また、データ構造は、任意の好適な形態でコンピュータ可読媒体に記憶されてもよい。例証を簡単にするために、データ構造は、データ構造内の場所を通して関係付けられるフィールドを有することが示されてもよい。そのような関係は、同様に、フィールド間の関係を伝えるコンピュータ可読媒体内の場所を伴うフィールドのために記憶装置を割り当てることによって、達成されてもよい。しかしながら、ポインタ、タグ、またはデータ要素間の関係を確立する他の機構の使用を通すことを含む、任意の好適な機構が、データ構造のフィールド内の情報の間の関係を確立するために使用されてもよい。

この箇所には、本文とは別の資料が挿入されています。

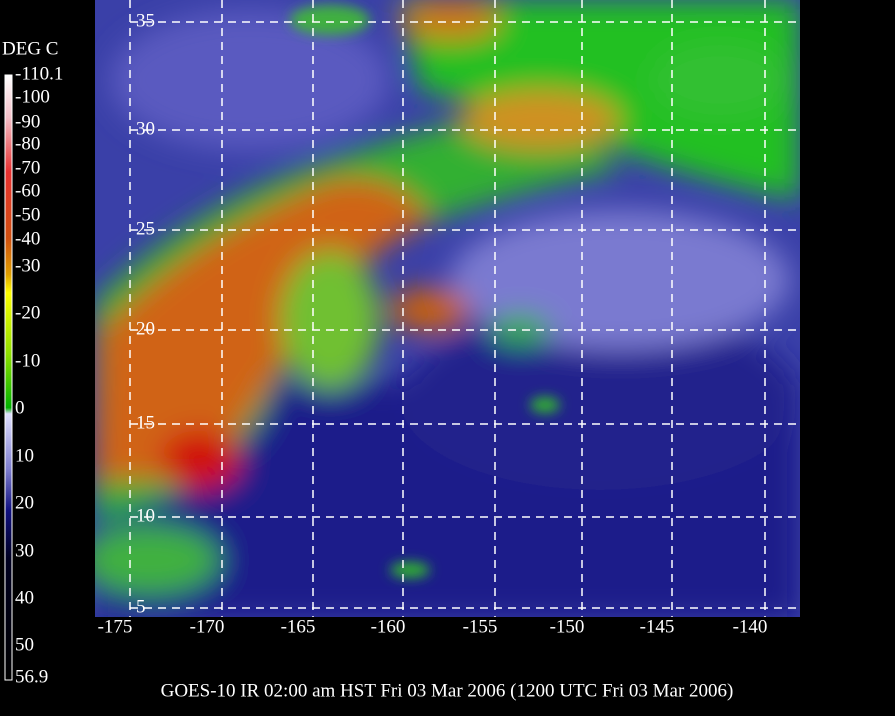 The width and height of the screenshot is (895, 716). What do you see at coordinates (24, 550) in the screenshot?
I see `colorbar-label: 30` at bounding box center [24, 550].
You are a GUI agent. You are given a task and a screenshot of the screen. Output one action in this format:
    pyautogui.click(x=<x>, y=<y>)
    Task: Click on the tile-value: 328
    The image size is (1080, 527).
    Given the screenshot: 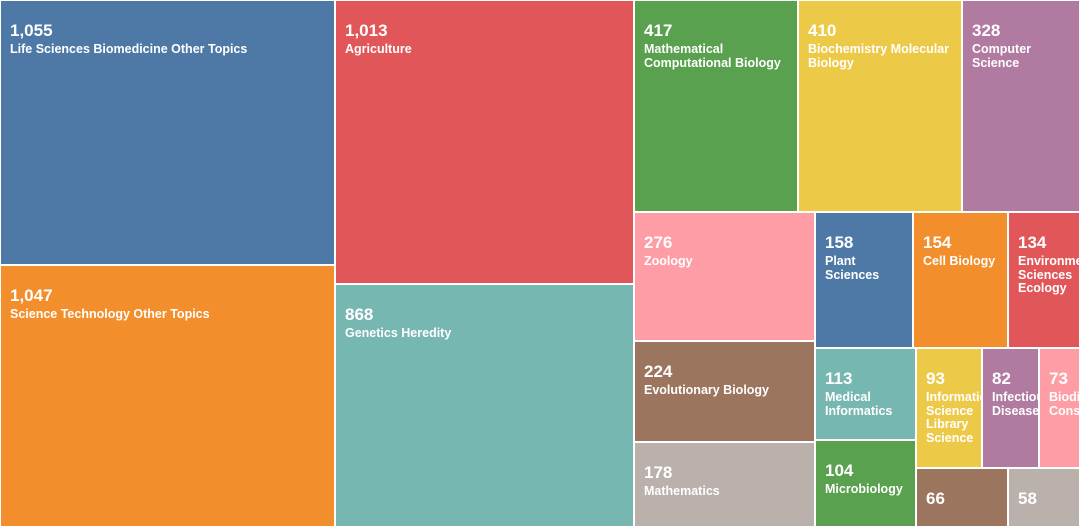 What is the action you would take?
    pyautogui.click(x=986, y=30)
    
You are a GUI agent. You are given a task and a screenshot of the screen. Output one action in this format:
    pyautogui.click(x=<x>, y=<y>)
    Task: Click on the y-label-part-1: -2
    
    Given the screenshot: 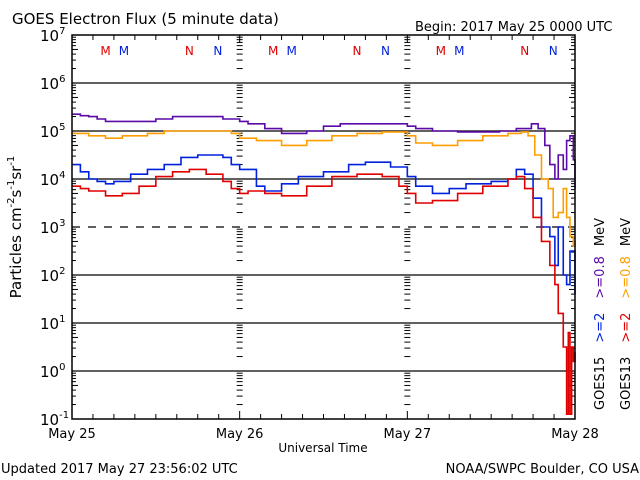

本開示の種々の側面は、単独で、組み合わせて、または前述の実施形態に具体的に議論されない種々の配列において使用されてもよく、したがって、その用途は、前述の説明に記載される、または図面に図示されるコンポーネントの詳細および配列に限定されない。例えば、一実施形態に説明される側面は、他の実施形態に説明される側面と任意の様式で組み合わせられてもよい。
また、本開示は、その実施例が提供されている、方法として具現化されてもよい。方法の一部として行われる作用は、任意の好適な方法で順序付けられてもよい。故に、例証的実施形態では、連続作用として示されるが、いくつかの作用を同時に行うことを含み得る、作用が図示されるものと異なる順序で行われる、実施形態が構築されてもよい。

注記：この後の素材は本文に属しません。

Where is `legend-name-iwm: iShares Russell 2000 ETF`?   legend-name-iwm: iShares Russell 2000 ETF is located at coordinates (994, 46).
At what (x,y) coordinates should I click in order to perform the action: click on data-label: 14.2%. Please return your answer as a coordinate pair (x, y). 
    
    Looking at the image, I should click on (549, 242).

請求項要素を修飾するための請求項における「第1」、「第2」、「第3」等の順序の用語の使用は、単独では、別の要素と比べた1つの請求項要素のいかなる優先順位、先行、または順序、または方法の行為が行われる時間順序も含意しないが、順序の用語は、請求項要素を区別するために、(順序の用語の使用のためであるが)ある名称を有する1つの請求項要素と、同一の名称を有する別の要素を区別する標識としてのみ使用される。
また、本明細書で使用される語句および専門用語は、説明目的のためのものであって、限定と見なされるべきではない。本明細書の「~を含む」、「~を備える」、または「~を有する」、「~を含有する」、「~を伴う」、およびその変形の使用は、その後列挙されたアイテムおよびその均等物および付加的アイテムを包含することを意味する。